_Instructions for the task:_ Across these entries, report how many lines include the string "computer", with nothing but the number.
::: Exercise inputs
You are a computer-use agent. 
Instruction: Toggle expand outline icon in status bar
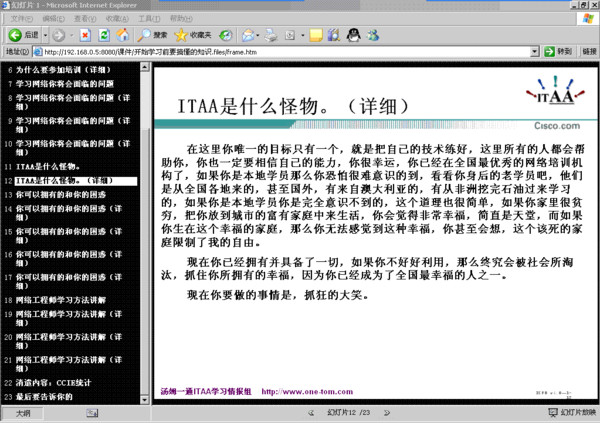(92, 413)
::::::
::: Exercise inputs
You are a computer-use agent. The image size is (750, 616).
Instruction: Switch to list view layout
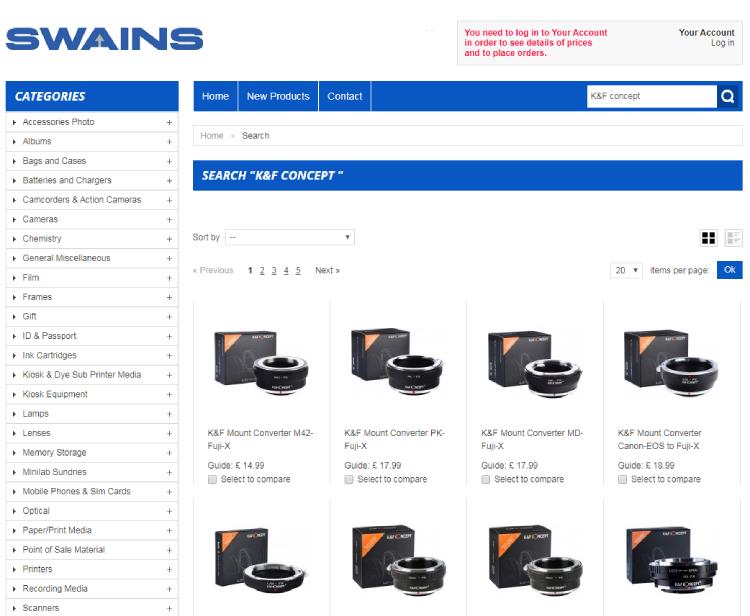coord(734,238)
::::::
_Solution to this problem:_ 2